Monday, August 30, 2021

Bigdata: Challenges and solutions

Big Data: It is very huge, quite large or abundant amount of data, information or the co-related statistics collected by the big organizations. Most of the software and data storage developed and prepared, as it is tough to evaluate the big data, manually. It is used to find out patterns and trends to make decisions concerning human, and interactive technology.

Applications of Big Data

1. Banking and Financial Services

All Credit card companies, retail banks, private wealth management services, insurance companies, and institutional investment houses use big data analysis for their financial services. The problem among them is that the massive amount of is multi-structured data stored in multiple systems, which big data can solve in quick time to make decisions. Big data is used in many ways, such as:

• Customer analytics

• Compliance analytics

• Fraud analytics

• Operational analytics

2. Big Data in telecommunications

Gaining new customers to subscribe, retaining the customers, and expanding within current customer base are top priorities for telephone communication companies. The solutions to these challenges is in the ability to collate and analyze the customer-generated data and/or machine-generated data that is being created day by day.

3. Big Data for Retail marketing

Whether the company is an online retailer or offline construction company, They all want to understand the demand of the customers and change in their needs. This need is to analyze all different data sources (data-mart) that companies deal day to day, including the customer transaction data, weblogs, social media, credit card data, and reward/coupon program data.

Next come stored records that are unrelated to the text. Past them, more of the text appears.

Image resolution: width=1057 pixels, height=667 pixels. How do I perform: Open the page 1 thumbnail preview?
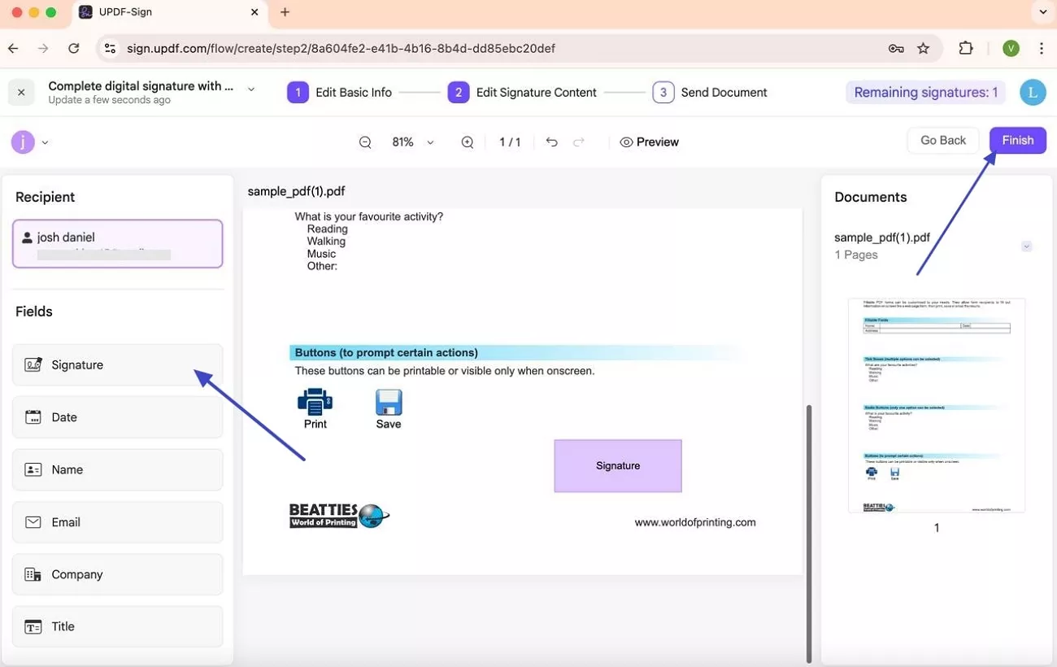point(937,405)
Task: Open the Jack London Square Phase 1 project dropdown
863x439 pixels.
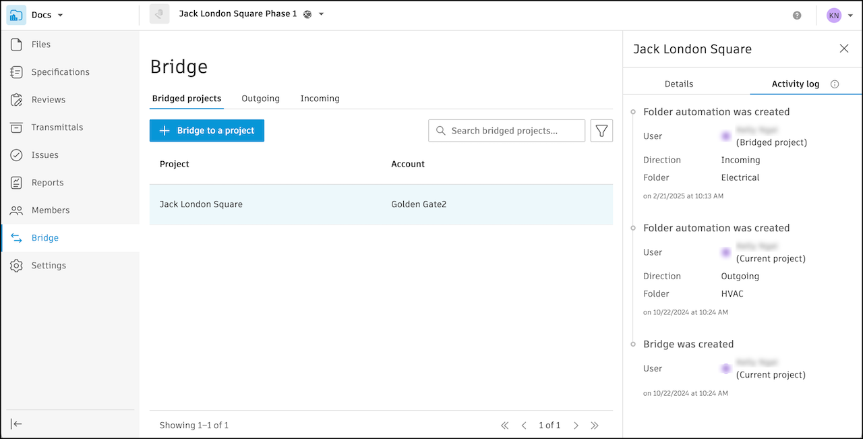Action: click(x=321, y=14)
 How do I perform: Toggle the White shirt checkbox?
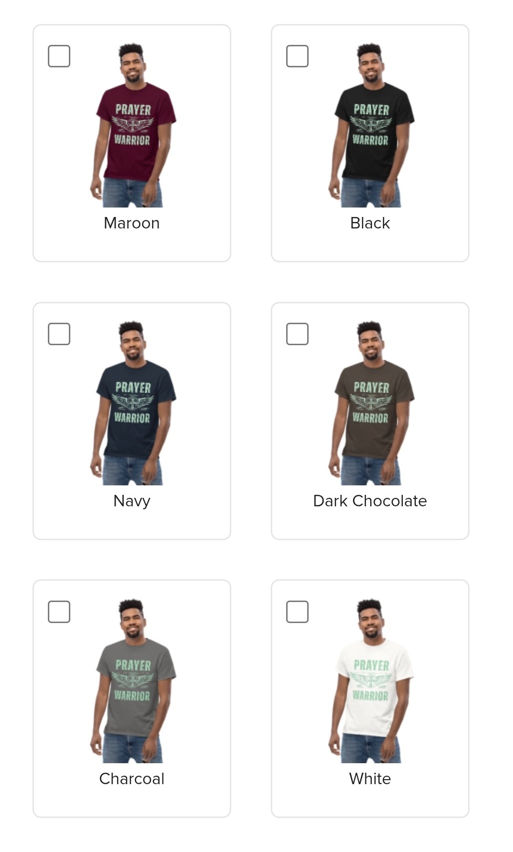coord(297,612)
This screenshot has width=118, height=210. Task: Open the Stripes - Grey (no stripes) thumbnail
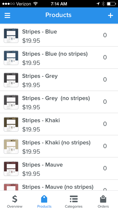coord(11,102)
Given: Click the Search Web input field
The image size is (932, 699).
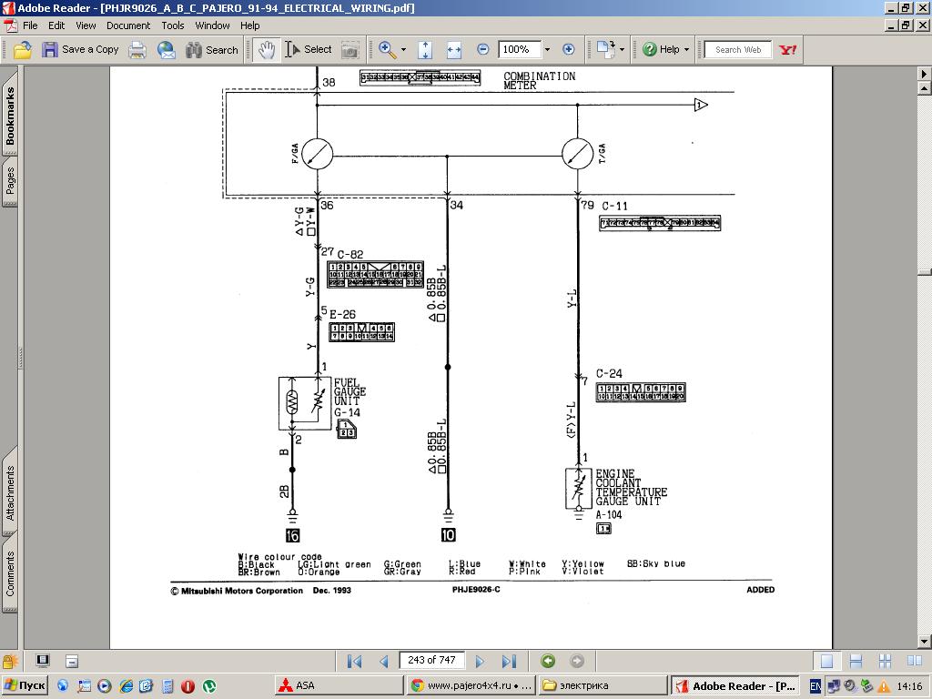Looking at the screenshot, I should (738, 49).
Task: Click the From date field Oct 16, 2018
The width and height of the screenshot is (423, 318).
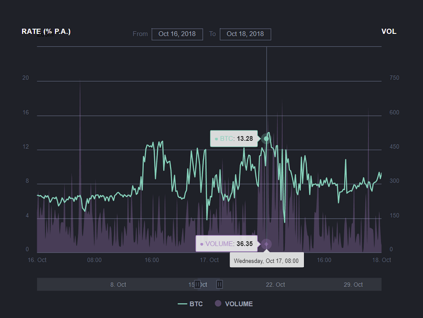Action: (x=177, y=34)
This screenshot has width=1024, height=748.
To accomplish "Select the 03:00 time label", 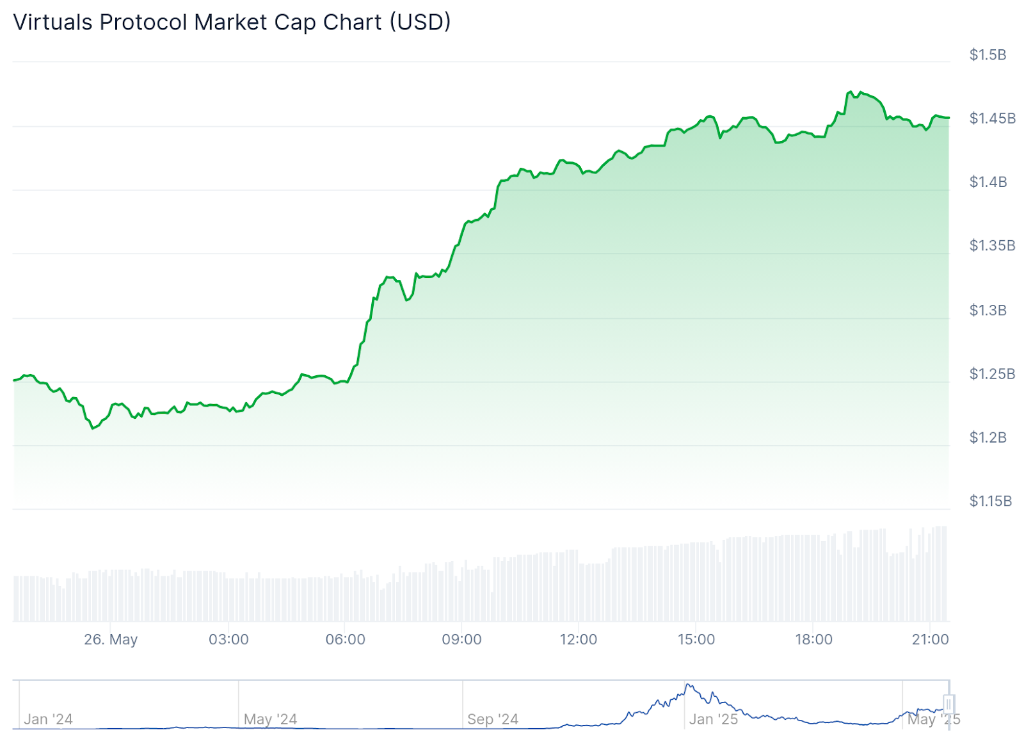I will pyautogui.click(x=228, y=640).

Bigdata challenges and solution

1. Lack of understanding of Big Data

Many organizations fail in their Big Data initiatives due to lack of understanding. Employees might not be knowing what data is, its storage methods, operations on data, importance, and data sources. Data professionals may know what needs to be done, but others may not have a clear view.

For example, if an employee do not understand the significance of data storage, he may not keep the backup of confidential or sensitive data. They might not use database systems properly for storage. As a result, when this data is required and needs to be accessed, it cannot be retrieved, easily.

Solution:

Big Data workshops and hands-on practice must be conducted for everyone. Basic training programs must be conducted for all the employees who are handling data, daily and as a part of the Big Data projects. A basic understanding of concept of Bigdata must be inculcated by all organization.

2. Data growth issues

One of the most complex challenge of Big Data is storing all these voluminous data, properly. The abundance of data being stored in data marts and databases of companies is growing, rapidly.

As these data grow rapidly with time, it will be difficult to handle in the future. The data is unstructured and comes from documents, audios, videos, text files and other sources. It means that you cannot search them in databases.

Solution:

In order to maintain these large data sets, companies are going for present techniques, such as compression, tiering (level-wise storage), and de-duplication. Compression is used for reducing the redundancies in the data, thus reducing its overall size upto some extent witout changing the meaning of data. De-duplication is the process of eradicating duplicate and unwanted data from a data. Data tiering allows companies to store the data in different storage tiers to ensure the data is residing in the most appropriate storage space. Data tiers can be private cloud, public cloud, and flash storage, depending on the data size and significance.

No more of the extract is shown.